SOURCE TEXT:
___
I tend to not “fight” for a person’s romantic interest. I tend to feel that if someone’s focus on me can be swayed or confused by some random outside person or thing, then that’s an internal problem with “us” and a relationship probably would not work out anyway. If there is some competition, I back off and if the guy likes me, he’ll bridge that gap and come to me. If he doesn’t, then that inaction tells me everything I need to know. Someone playing hard to get with me to spark my interest would just end up not being gotten. If he plays the hold-out-to-call-her thing, I assume he’s not interested and I move on. If he takes even longer, by the time he calls I may have forgotten about him. People who have dated me know this about me.

Thinking about this tendency of mine on the drive to work this morning, I wondered how much of it has to do with my being hurt and miffed. Am I not fighting for someone because of principle, or am I not fighting because I’m hurt and have retracted into my Cancer shell?
___
TASK: From the passage on not fighting for someone's romantic interest, quote every sentence that begins with the word "If."

GIVEN DATA:
___
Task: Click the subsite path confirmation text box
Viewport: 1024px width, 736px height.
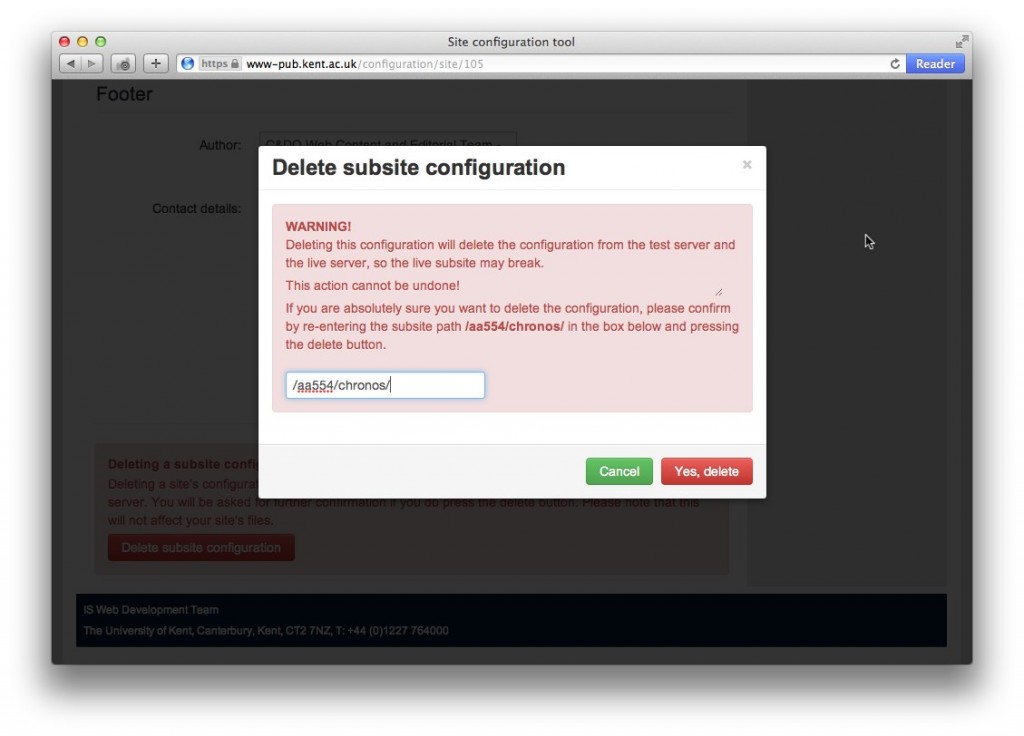Action: tap(385, 386)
___
ANSWER SPACE:
- If there is some competition, I back off and if the guy likes me, he’ll bridge that gap and come to me.
- If he doesn’t, then that inaction tells me everything I need to know.
- If he plays the hold-out-to-call-her thing, I assume he’s not interested and I move on.
- If he takes even longer, by the time he calls I may have forgotten about him.